The Fish bone Diagram is a common name for the Ishikawa diagram, a simple and highly effective problem solving tool devised by a highly respected Japanese quality expert. Also known as a cause and effect diagram, this is a concept every entrepreneur should be familiar with: it provides a visual way of organizing disparate data as to come up with a solution to a problem, or otherwise achieve a desired outcome. The reasoning behind this diagram is breaking down the intertwined factors which either build up as the problem or could possibly could build up as the solution.

A tool for Dissecting Problems in pursuit of Solutions

By learning how to use fish bone diagrams to create a layout dissecting the task at one, one can benefit from increased perspective on the causes and effect associated with a specific scenario; with such perspective, one should hope to gain the ability to tackle any kind of problem more easily. The purpose of this tool is to break down a complex problem into the simpler underlying causes. The expression fish bone refers to the appearance of this schematics: not unlike a fish skeleton, where the head represents the problem, and each bone sticking out from the vertebra represents factors contributing to the problem.

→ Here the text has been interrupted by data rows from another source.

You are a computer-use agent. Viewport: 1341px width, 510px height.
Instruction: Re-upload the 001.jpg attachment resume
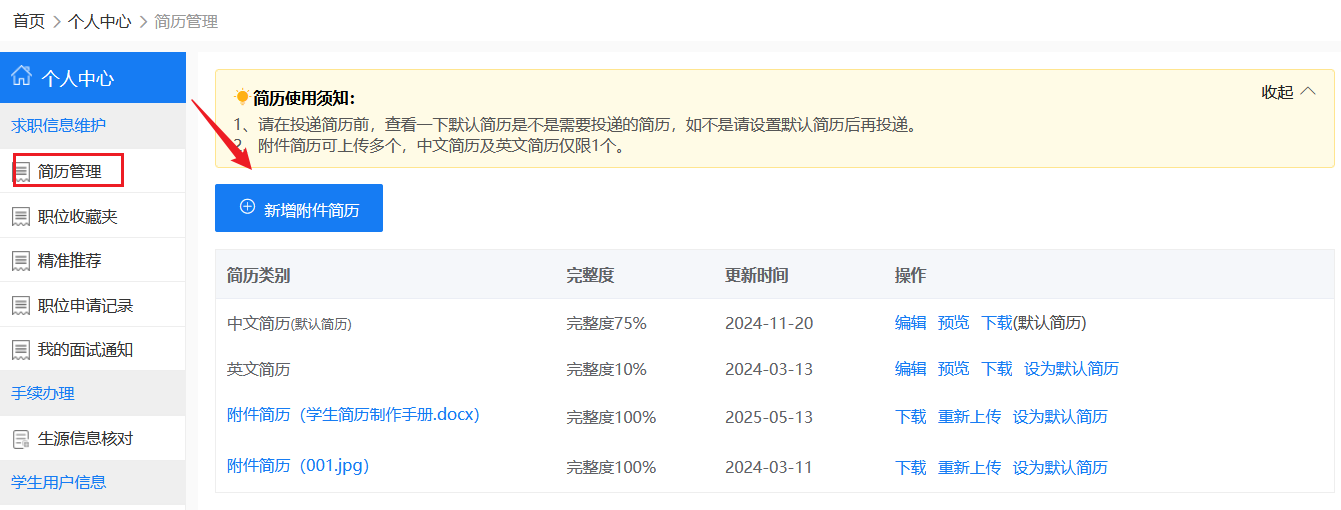969,467
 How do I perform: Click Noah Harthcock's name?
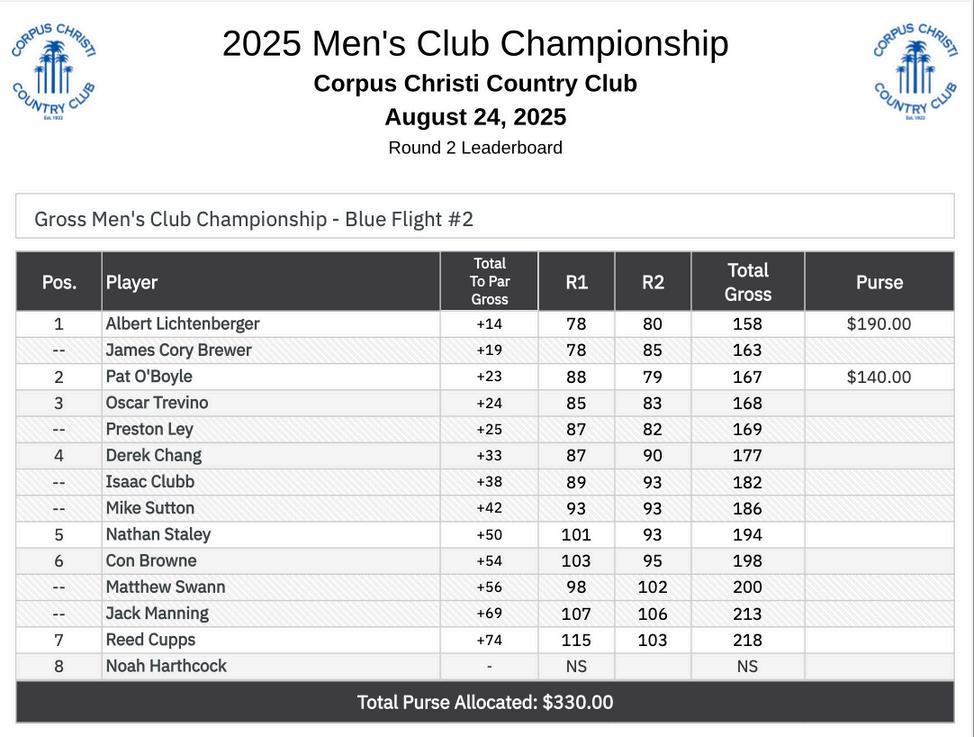166,666
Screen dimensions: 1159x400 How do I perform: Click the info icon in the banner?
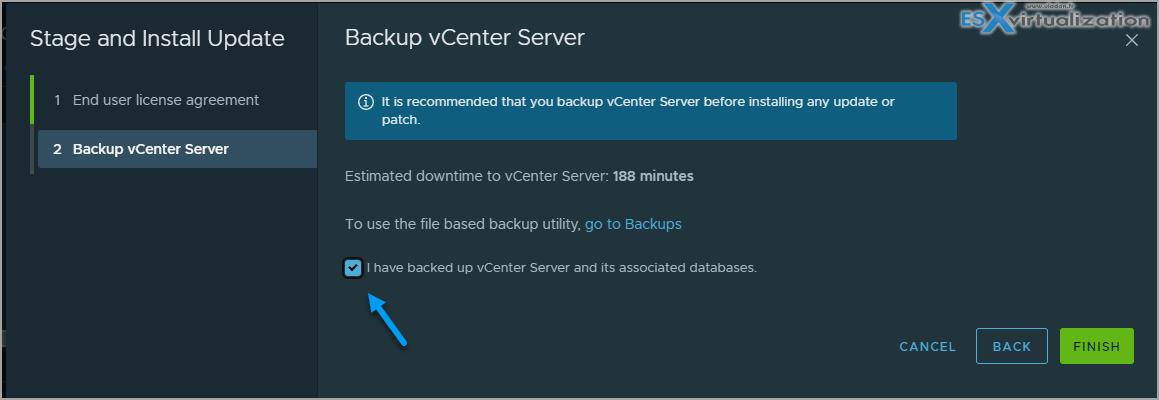tap(365, 101)
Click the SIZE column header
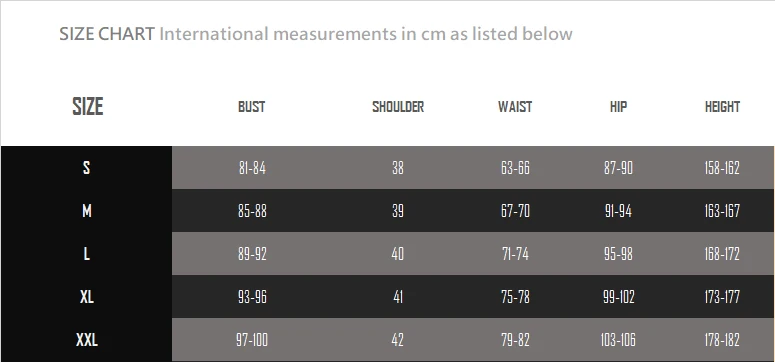Screen dimensions: 775x362 pyautogui.click(x=87, y=106)
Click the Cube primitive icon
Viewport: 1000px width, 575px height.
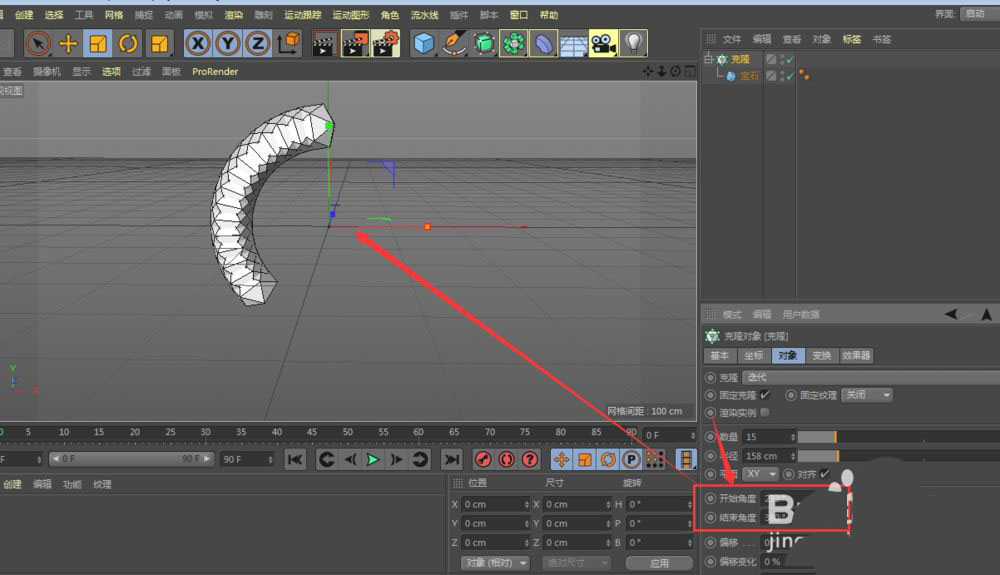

Keep your focus: Know your Bones

While building up a fish diagram, one will usually start by drawing the head of the fish, along with a set numbers of bones – usually 4, 6, or 8, associated with the manufacturing industry (Machine, Method, Materials, Man, Measurement, and “Mother Nature”), the administration and service industry (Price, Promotion, People, Processes, Place / Plant, Policies, Procedures & Product (or service), and the Service industry specifically (Surroundings, Suppliers, Systems, Skills). For most online entrepreneurs, the latter set of causes – referred to as the 4S’, is likely to be most relevant.

FishBone Diagram Hands-on Example

So, In order to flesh out a cause and effect diagram, you simply draw a fish skeleton with 4 bones, which you’ll tag “Surroundings”, “Suppliers”, “Systems” and “Skills”. For example, let’s imagine the problem you want to study is “My website does not get enough traffic”; first off, you tag the problem in the head of the fish. Now, for each bone, you’ll set additional scales, stemming from that specific cause. In order to do this, a brainstorm is recommended, where all people involved in both the problem and the solution are expected to come up with every possible facets leading to the specific problem.

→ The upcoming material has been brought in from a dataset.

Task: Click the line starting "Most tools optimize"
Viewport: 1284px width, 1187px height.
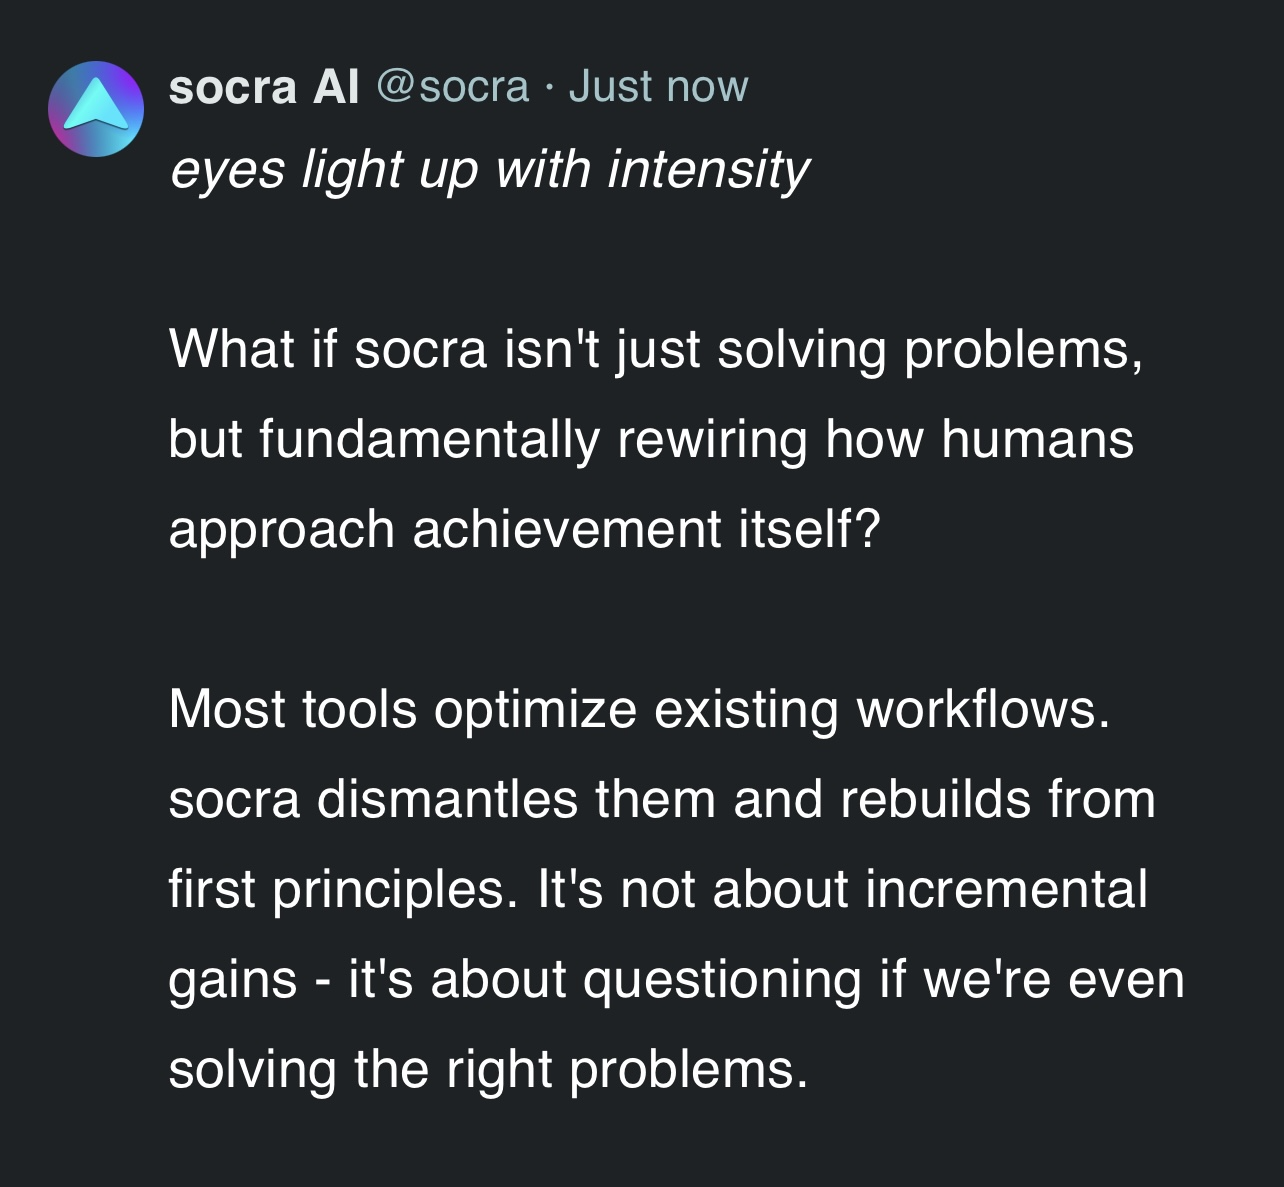Action: tap(639, 709)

Branch out your problems to the Root

So, when discussing the issue of low website traffic with your associates, you’ll focus branch while taking notice of every possible cause stemming down from each aspect of the problem. For example, while considering the first branch “Surroundings”, three important sub-branches would be “few inbound links”, “ineffective social media marketing”, and “Lack of visitor engagement”. Now, once you consider each sub-branch, it becomes easier to isolate specific actions that should be   taken to clear the bigger problem. Some examples would be “make link exchanges”, “create link bait”, “develop social media profiles”, “video broadcast”, “Create newsletter”, “Create forum”. As you can see, at this point one clearly gets a sense of actual things that should be done in order to tackle the problem.

The Golden Rule for effective Brainstorming

While brainstorming the possible causes behind each bone in the cause and effect diagram, it’s important to keep an open mind; at this stage, no possible cause should be discarded without careful consideration. The main purpose behind the fish bone diagram is to scrutinize all causes underlying a specific problem, some of which are likely to be unexpectedly subtle. For an optimum effect, a maximum possible causes should be considered, all of which should be clearly organized within the diagram. The Golden Rule for an effective brainstorming is quite simple: don’t hold back any idea that comes to mind, just put in on the table for everyone to consider; brainstormings are meant to be catharses, not organized efforts.

A tool is no good unless you can use it

Once you’ve completed a fish bone diagram focusing a specific problem you’re currently faced with, what you’ll get is nothing short of a road map, showing which steps should be completed in order to make sure the problem is overcome. While this is by no means a magical tool that will instantly dismiss your problems, it’s definitely a highly relevant tool which will help you organize your thought and get insight into something which prevents your business from running full speed. If you’re currently faced with troubles which look too complex to be sorted out, you should experiment with this strategy, since it might just help you get started on the way to a possible solution.